== Segment start ==
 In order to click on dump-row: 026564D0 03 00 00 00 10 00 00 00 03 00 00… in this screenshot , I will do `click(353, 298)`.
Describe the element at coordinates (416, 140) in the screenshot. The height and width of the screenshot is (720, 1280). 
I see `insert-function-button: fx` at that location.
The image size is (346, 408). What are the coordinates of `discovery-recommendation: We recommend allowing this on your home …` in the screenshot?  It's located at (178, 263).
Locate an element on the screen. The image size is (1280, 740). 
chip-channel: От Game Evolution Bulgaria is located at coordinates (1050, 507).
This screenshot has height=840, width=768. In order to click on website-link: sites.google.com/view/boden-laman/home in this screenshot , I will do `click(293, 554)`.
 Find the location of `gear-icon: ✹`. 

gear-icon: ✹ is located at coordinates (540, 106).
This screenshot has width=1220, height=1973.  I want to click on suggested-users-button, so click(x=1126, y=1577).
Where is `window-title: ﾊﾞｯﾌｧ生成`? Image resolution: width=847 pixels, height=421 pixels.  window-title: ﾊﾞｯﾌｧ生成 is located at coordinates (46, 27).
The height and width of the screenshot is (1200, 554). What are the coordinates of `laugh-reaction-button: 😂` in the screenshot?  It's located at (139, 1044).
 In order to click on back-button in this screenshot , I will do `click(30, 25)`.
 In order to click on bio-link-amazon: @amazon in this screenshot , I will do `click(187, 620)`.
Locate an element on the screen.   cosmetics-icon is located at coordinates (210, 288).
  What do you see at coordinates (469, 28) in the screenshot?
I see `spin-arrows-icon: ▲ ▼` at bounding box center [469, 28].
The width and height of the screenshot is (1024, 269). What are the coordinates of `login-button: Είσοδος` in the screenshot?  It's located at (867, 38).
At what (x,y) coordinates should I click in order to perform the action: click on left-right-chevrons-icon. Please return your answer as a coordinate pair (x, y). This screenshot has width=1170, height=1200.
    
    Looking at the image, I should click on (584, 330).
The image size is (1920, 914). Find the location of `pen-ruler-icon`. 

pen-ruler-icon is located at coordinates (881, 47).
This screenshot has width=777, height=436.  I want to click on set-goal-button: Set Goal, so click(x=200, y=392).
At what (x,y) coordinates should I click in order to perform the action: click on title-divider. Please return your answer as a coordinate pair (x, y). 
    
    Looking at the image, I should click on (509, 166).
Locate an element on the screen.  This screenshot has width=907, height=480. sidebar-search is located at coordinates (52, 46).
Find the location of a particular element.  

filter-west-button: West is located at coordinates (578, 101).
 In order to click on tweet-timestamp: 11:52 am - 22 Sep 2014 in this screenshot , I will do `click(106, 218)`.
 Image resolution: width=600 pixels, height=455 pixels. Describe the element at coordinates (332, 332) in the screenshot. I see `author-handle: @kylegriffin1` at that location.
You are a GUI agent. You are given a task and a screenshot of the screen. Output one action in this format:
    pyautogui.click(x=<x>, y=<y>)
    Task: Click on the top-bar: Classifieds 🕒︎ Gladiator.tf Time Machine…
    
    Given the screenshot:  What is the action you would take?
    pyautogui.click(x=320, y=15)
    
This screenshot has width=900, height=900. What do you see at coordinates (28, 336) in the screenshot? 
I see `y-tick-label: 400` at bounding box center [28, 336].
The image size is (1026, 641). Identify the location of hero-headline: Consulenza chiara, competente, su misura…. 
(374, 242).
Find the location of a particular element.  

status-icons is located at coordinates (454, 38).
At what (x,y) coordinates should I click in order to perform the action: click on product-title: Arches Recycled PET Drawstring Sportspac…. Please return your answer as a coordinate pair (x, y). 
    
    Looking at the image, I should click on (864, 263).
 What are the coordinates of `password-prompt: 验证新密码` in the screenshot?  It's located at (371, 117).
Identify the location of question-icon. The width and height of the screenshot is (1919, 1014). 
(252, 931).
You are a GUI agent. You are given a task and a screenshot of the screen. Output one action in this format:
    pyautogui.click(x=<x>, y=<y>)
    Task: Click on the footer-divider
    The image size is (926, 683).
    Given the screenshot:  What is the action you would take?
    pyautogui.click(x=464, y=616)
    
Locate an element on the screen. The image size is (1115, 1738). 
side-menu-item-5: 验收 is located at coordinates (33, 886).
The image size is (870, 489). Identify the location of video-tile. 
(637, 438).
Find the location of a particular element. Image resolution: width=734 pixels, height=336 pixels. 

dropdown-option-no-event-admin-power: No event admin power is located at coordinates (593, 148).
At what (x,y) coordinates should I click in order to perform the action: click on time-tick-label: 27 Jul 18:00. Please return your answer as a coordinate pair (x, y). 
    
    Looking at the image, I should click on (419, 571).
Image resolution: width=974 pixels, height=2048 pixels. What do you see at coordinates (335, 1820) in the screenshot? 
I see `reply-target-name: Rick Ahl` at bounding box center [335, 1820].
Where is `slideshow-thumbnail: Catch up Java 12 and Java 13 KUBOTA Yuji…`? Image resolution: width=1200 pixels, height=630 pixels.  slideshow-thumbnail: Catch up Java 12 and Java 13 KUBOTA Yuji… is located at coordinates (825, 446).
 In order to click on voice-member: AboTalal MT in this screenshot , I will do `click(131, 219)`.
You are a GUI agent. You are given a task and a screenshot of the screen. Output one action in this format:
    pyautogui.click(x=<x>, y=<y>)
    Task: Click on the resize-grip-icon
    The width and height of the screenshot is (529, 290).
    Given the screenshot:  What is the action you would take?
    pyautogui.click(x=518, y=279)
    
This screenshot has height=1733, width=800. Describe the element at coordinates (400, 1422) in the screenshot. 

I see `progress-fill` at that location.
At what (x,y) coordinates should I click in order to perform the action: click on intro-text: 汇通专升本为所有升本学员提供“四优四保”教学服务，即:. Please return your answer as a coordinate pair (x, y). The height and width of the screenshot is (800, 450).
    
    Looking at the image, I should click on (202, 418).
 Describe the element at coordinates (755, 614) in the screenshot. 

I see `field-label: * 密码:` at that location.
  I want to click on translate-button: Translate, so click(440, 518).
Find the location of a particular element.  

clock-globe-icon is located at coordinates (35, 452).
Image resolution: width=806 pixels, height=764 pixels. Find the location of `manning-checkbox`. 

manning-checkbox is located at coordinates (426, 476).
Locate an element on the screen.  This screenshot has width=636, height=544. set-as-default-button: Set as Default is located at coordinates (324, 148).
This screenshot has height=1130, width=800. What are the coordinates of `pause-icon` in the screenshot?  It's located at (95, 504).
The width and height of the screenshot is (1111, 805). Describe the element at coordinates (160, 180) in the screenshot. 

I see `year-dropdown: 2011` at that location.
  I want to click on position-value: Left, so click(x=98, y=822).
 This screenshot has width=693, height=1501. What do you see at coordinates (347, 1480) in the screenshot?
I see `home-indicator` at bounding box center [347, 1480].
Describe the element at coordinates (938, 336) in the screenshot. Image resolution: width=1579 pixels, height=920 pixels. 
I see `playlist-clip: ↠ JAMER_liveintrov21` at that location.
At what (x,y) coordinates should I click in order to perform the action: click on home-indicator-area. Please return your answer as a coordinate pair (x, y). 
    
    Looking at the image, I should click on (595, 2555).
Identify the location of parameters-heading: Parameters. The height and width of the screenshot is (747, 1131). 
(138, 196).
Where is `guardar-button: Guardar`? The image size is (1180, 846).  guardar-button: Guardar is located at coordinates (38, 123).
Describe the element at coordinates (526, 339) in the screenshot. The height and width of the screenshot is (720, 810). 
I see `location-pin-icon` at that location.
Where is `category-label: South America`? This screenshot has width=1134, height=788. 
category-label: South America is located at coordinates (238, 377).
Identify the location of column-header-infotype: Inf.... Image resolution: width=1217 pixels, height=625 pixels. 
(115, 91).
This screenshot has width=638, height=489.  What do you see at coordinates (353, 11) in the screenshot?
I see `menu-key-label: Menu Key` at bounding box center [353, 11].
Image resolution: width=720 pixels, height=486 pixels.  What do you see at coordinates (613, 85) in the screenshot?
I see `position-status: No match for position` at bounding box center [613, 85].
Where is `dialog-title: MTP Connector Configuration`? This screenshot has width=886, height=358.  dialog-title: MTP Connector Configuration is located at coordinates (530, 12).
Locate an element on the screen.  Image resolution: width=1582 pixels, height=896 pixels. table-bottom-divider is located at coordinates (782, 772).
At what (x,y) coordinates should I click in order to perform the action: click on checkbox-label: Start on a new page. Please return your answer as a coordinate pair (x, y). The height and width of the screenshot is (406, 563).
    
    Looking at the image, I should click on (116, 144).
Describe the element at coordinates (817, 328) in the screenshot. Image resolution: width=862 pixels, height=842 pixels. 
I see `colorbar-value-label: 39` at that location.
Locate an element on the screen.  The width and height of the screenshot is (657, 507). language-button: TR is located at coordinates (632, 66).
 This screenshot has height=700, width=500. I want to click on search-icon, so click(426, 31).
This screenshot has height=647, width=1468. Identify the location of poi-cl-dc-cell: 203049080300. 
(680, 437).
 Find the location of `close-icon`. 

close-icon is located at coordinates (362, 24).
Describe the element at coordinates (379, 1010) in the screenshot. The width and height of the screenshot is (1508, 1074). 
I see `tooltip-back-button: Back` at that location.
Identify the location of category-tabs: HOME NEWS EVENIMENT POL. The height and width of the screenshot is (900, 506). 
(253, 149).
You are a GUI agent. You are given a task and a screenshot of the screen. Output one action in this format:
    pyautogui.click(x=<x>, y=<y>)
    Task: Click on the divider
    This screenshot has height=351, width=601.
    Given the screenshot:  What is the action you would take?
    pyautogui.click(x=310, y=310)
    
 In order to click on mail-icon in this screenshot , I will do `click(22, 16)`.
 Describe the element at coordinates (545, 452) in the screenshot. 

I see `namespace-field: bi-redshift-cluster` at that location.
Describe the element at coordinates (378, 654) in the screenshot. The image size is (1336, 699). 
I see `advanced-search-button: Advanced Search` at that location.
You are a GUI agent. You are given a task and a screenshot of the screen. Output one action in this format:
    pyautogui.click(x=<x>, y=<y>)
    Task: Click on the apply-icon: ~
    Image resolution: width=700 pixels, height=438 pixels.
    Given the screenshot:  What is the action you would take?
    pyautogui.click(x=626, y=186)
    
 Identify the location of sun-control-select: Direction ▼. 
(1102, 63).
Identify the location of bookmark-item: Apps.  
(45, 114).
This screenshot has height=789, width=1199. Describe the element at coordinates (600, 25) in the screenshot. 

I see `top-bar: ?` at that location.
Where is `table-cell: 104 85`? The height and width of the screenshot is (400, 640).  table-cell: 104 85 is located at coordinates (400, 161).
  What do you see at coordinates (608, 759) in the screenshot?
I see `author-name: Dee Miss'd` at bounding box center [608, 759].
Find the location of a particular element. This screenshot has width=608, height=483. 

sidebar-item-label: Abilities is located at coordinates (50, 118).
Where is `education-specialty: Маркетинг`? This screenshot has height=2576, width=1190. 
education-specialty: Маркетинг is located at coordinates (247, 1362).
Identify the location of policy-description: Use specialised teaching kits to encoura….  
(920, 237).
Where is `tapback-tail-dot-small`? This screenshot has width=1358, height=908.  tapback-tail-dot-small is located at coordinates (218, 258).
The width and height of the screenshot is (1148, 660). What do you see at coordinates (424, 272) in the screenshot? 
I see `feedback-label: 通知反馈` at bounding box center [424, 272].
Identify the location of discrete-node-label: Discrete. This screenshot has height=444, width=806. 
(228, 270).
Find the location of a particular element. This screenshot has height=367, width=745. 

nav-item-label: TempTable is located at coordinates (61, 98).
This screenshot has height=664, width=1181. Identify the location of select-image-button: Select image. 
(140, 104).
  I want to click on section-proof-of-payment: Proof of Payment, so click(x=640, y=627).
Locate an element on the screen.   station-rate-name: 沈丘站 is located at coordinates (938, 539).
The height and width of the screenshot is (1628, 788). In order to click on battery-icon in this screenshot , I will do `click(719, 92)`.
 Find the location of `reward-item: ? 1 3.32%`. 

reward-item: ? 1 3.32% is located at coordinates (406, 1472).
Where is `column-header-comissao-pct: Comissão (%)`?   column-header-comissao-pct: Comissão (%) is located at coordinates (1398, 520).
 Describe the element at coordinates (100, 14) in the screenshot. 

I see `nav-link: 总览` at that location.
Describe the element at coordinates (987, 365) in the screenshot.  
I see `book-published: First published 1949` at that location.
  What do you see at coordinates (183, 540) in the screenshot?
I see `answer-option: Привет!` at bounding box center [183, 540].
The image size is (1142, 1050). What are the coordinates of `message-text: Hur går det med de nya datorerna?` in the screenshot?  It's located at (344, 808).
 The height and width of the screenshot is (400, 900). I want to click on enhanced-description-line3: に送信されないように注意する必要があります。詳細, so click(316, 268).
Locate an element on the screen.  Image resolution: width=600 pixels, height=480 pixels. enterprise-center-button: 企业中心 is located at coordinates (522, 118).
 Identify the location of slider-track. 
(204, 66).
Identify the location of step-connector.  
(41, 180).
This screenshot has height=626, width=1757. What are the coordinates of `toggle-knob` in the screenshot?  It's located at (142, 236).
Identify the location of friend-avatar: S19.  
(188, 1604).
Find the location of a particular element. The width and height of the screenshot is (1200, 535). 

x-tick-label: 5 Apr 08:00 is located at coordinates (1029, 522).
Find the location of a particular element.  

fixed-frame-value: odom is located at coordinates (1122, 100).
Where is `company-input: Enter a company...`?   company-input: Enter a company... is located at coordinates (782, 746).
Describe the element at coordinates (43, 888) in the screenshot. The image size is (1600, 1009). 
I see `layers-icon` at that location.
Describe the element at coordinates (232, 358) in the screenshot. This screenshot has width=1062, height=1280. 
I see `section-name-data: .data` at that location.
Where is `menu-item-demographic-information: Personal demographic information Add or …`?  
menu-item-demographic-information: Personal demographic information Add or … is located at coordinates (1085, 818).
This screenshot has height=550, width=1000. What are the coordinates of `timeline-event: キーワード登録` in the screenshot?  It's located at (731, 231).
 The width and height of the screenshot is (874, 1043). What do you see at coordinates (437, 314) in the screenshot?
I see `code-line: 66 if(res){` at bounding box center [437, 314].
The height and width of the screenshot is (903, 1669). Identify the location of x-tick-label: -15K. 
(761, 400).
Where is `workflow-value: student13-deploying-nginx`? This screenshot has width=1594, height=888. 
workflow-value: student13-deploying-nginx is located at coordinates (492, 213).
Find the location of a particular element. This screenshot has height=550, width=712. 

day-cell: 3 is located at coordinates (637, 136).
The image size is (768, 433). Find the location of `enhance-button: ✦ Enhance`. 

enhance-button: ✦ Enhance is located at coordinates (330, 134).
== Segment end ==
■ Action item: Turn the data, from its first line through the line containing "The height and width of the screenshot is (1200, 554).", into a Markdown table with the columns Row and Data line, skipping blank lines.

■ Exercise solution:
| Row | Data line |
|---|---|
| 1 |  In order to click on dump-row: 026564D0 03 00 00 00 10 00 00 00 03 00 00… in this screenshot , I will do `click(353, 298)`. |
| 2 | Describe the element at coordinates (416, 140) in the screenshot. The height and width of the screenshot is (720, 1280).  |
| 3 | I see `insert-function-button: fx` at that location. |
| 4 | The image size is (346, 408). What are the coordinates of `discovery-recommendation: We recommend allowing this on your home …` in the screenshot?  It's located at (178, 263). |
| 5 | Locate an element on the screen. The image size is (1280, 740).  |
| 6 | chip-channel: От Game Evolution Bulgaria is located at coordinates (1050, 507). |
| 7 | This screenshot has height=840, width=768. In order to click on website-link: sites.google.com/view/boden-laman/home in this screenshot , I will do `click(293, 554)`. |
| 8 |  Find the location of `gear-icon: ✹`.  |
| 9 | gear-icon: ✹ is located at coordinates (540, 106). |
| 10 | This screenshot has width=1220, height=1973.  I want to click on suggested-users-button, so click(x=1126, y=1577). |
| 11 | Where is `window-title: ﾊﾞｯﾌｧ生成`? Image resolution: width=847 pixels, height=421 pixels.  window-title: ﾊﾞｯﾌｧ生成 is located at coordinates (46, 27). |
| 12 | The height and width of the screenshot is (1200, 554). What are the coordinates of `laugh-reaction-button: 😂` in the screenshot?  It's located at (139, 1044). |